What’s Next in Bloodhound’s Quest for the Land Speed Record

Nearly 10,000 visitors saw Bloodhound’s guts. Its engineers tell us there’s still a bit more testing to do

3 min read
What’s Next in Bloodhound’s Quest for the Land Speed Record
Photo: Bax Walker/Alamy

It’s a long road to breaking the world land speed record, but the latest attempt, the UK Bloodhound SSC project, has passed an important milestone with the unveiling of the almost-finished vehicle to the public. Nearly 10,000 people filed into an exhibition space in London’s Docklands—now a hub for the financial and media industries—over the past weekend to see the car that the team hopes will break the current 1,227 kilometers per hour (763 mph) record next year in a desert in South Africa, before returning in 2017 to make the biggest leap in the record’s history, to 1,600 km/h.
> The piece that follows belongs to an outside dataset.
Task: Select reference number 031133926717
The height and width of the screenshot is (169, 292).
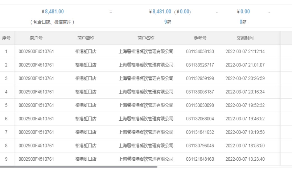Action: click(200, 65)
The Bloodhound project has been running for seven years, with the build program occupying most of the last four. The car, which will be propelled by a jet engine from a Typhoon fighter aircraft and solid-fuel-burning rockets activated by a liquid oxidizing agent, is about 95 percent complete, according to systems engineer Joe Holdsworth. For the exhibition, panels were removed from one side of the car and from its 2-meter-high tail so that visitors could see the jet engine, plus the supercharged V8 Jaguar engine that will operate the pump that will supply oxidiser to the rockets, and some of the network of over 500 sensors that will allow the team to monitor the airflow over the car and the stresses affecting its structure during its high-speed runs. Also missing were the airbrake flaps that will be the first system to slow the car down; the aerodynamic winglets that will ensure that lift and downforce are within in safe limits; the housing that will sit over the rear wheels; and the strake, a composite ridge that runs from the root of the tail along its spine, housing some of the vehicle’s electronic systems, including modems.

Photo: Stuart Nathan

Also still to be tested is the integration of the rocket oxidizer system. Its component parts—the Jaguar engine, the pump and its associated systems—have all been tested in isolation but not together. “We’ll take the systems out to our rocket supplier, Nammo, in Norway, and use their testing setup in the next few months,” Holdsworth said. On the initial record attempt, with 1290 km/h as the goal, the car will have one rocket. The team will add the other two for the 1,600-km/h attempt.

The electronics on the car will receive a shakedown when the car undergoes testing on an airfield runway in Cornwall, Southeastern England, which, according to chief engineer Mark Chapman, will take place by next Easter. Holdsworth added that the winglets and airbrake could also be tested at that time, although the projected speed at which the test will be conducted, about 320 km/h, would be too low for them to have much of an effect. “But it makes sense to test them,” says Chapman.

Other systems still to be proven include the cockpit electronics, which were installed by Corporal Hollie Jenkins, one of a group of military personnel from the Royal Electronic and Mechanical Engineers who have worked six-month shifts on the project. Then there’s the cockpit lighting system, which is adjustable to cope with the fierce sunlight the team is expecting at Hakskeen Pan, the record attempt site northwest of Cape Town. “We have a good idea of what the light conditions will be like,” Jenkins said, “but the final adjustments will be made with Andy Green [the project's driver and current landspeed record holder] once we’re in the desert.”

The team is also still short of funding; part of the reason for the weekend exhibition was to attract additional sponsors. “The fact that we’re doing two record runs will work in our favor,” said mechanical engineering lead Mark Elvin, who estimates that the team needs about £10 million to complete the build program and pay for next year’s desert visit. “When we come back at the end of 2016 holding a new record, it’ll prove our capabilities and more companies will want to come on board for the 1000 mph runs.”

The weekend saw Andy Green, an RAF Wing Commander, almost constantly surrounded by children seeking his autograph. Enthusing prospective young engineers is a major goal of the project, and the exhibition included an education area where compressed air-powered vehicles could be built and raced. “The thing that’s most excited me leading up to this event has been seeing the visitors’ reaction, especially the younger ones,” said Mark Chapman.

The effect was electric, and not just for the visitors. Project director Richard Noble, who himself broke the landspeed record in 1983 and is a famously loquacious man, was rendered completely speechless when he first caught sight of the car in place at the exhibition—the first time any of the team members can recall that happening.